Keiji n'avait jamais repéré ce restaurant auparavant, ce qui était assez étonnant car il aimait réellement la bonne mangeaille et il était peu doué pour la cuisine. Il entra donc dans l'établissement, d'un pas alerte et sans marquer d'hésitation.
Il était habillé de son éternel blouson de cuir (un cadeau qu'il se fit à lui-même alors qu'il n'avait qu'une vingtaine d'années), son casque de motard sous le bras. Il resta debout un moment, regardant de droite à gauche, embrassant du regard la pièce, un sourire béat aux lèvres (comme à son habitude, remarquez).
Semblant se rendre compte qu'on l'observait, il se dirigea vers une table, un peu confus, fit une geste vers un couple de dineurs comme pour excuser son comportement, puis s'assit enfin.
C'était un beau restaurant, se disait-il (bien qu'il ne fut guère difficile en fait), et il aimait la gastronomie Italienne... En fait, il aimait toutes les gastronomies, tant il était gourmand.

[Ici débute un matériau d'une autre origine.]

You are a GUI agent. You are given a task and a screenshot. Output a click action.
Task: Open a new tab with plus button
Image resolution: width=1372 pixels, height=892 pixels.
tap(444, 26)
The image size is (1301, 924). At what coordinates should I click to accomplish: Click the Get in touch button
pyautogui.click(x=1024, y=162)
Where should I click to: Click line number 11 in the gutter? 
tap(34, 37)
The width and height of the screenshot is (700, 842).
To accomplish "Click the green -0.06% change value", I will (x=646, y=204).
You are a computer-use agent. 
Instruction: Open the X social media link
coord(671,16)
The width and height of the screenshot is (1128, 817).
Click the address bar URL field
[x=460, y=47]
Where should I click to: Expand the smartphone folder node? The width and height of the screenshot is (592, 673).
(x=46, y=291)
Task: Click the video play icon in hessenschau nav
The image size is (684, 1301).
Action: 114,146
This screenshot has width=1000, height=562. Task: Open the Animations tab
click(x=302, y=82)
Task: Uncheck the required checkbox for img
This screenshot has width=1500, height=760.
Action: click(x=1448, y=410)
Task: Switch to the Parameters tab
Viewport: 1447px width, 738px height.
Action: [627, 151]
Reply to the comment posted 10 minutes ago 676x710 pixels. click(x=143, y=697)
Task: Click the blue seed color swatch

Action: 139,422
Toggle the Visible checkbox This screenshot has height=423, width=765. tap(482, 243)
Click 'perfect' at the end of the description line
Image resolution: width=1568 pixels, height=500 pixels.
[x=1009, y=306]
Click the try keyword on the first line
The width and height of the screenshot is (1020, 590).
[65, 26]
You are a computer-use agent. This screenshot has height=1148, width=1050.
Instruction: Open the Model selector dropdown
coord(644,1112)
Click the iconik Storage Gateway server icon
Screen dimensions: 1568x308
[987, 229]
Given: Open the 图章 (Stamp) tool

Il était étonnant, tout bien réfléchie, que quelqu'un qui aimait tant la ripaille fut aussi mince. Il passa commande d'un simple verre d'eau, pour commencer, qui lui fut apporté dans une carafe. (il n'avait commandé qu'un verre, si dit-il, mais il ne voulait contrarier personne et n'en fit pas la remarque). Il but une gorgée, eut un geste approbateur comme s'il eut goûté un grand vin et admira la carafe (pourtant toute simple) en la tournant pour mieux la voir.
Une serveuse passa prendre sa commande (Keiji prit le premier plat qui lui tomba sous les yeux) en rougissant légèrement (toujours cette maladive timidité), puis but une autre lampé d'eau. Il avisa le couple de dineurs et leva son verre en leur direction, en un geste amical et s'abandonna dans la contemplation du menu. Apparemment, soit il ne se rendait pas compte que son allure détonait dans ce restaurant chic, soit il s'en moquait royalement. Il se frotta vivement les mains et attendit sa commande.